◆ INFORMATION GIVEN ◆

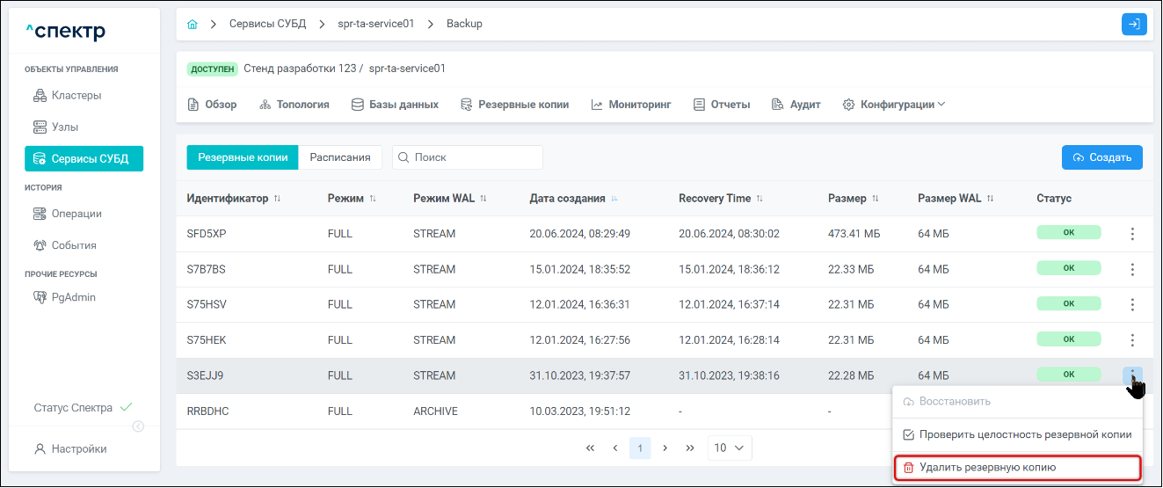Click the home icon in breadcrumb
The width and height of the screenshot is (1163, 488).
point(193,24)
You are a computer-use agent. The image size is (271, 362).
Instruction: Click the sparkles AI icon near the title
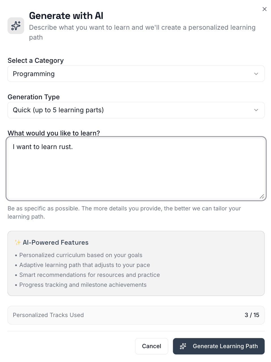pyautogui.click(x=16, y=25)

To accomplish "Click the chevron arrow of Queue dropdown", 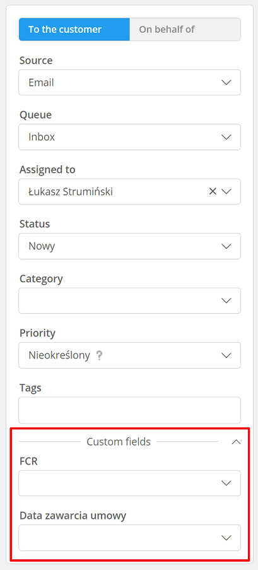I will (226, 137).
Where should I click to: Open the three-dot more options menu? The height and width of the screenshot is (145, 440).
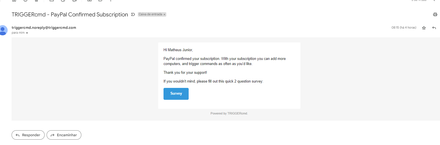tap(110, 1)
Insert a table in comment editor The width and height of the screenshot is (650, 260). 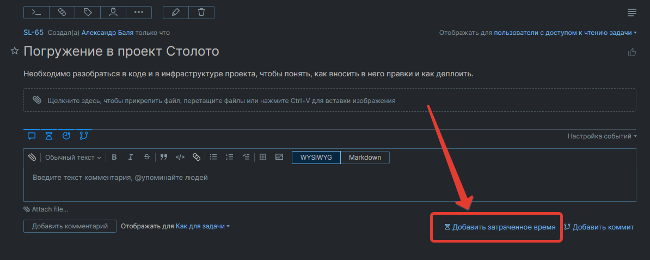click(x=263, y=158)
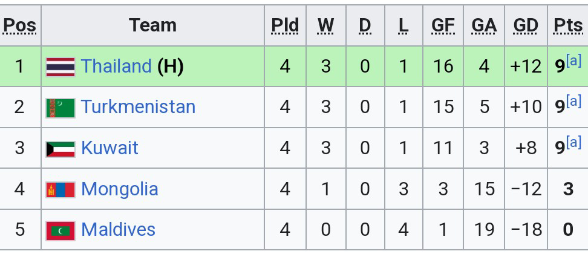Click footnote [a] next to Kuwait's points
The width and height of the screenshot is (588, 254).
pos(573,143)
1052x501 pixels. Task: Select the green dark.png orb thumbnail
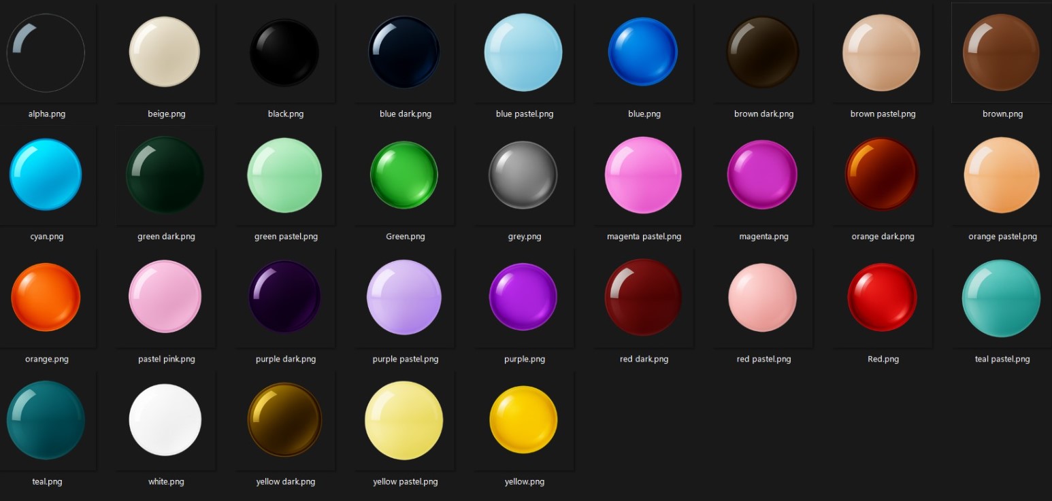[165, 175]
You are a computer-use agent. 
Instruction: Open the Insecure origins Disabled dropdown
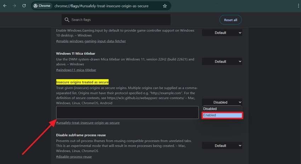[x=222, y=102]
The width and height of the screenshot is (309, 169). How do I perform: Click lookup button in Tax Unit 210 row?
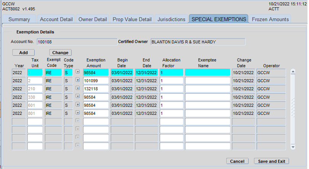(x=78, y=88)
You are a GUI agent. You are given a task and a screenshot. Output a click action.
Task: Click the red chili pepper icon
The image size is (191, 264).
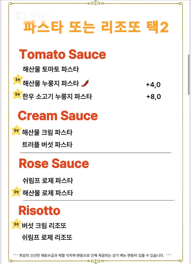tap(85, 83)
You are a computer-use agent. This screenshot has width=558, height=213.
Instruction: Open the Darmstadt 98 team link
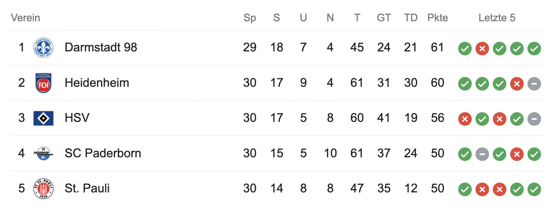[x=101, y=47]
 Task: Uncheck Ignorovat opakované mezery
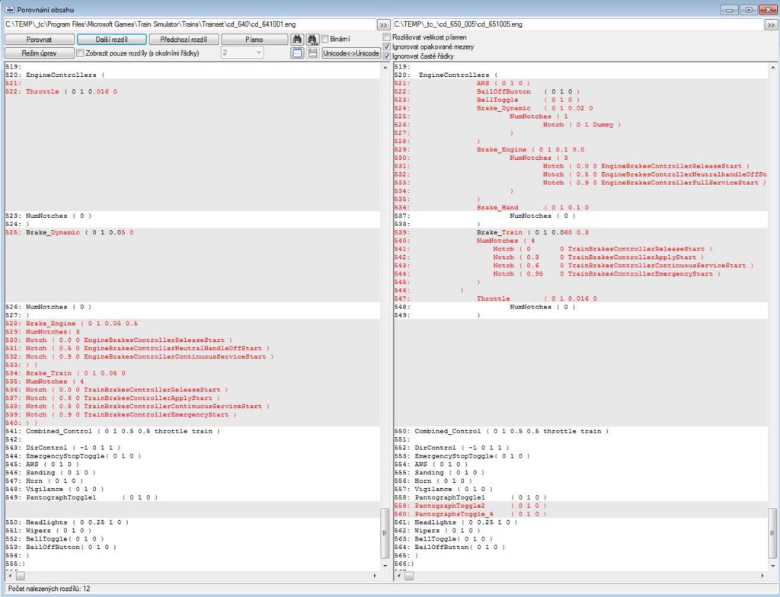click(x=387, y=46)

◆ WHAT TO PRODUCE ◆
Every line from the one containing "The image size is (191, 264)." through the final line of the records above is to be written out exactly; nothing else, and no pictures.

◆ WRITTEN SOLUTION ◆
The image size is (191, 264).
tap(85, 83)
You are a computer-use agent. This screenshot has width=558, height=213.
Instruction: Open the Darmstadt 98 team link
[x=101, y=47]
 Task: Uncheck Ignorovat opakované mezery
click(x=387, y=46)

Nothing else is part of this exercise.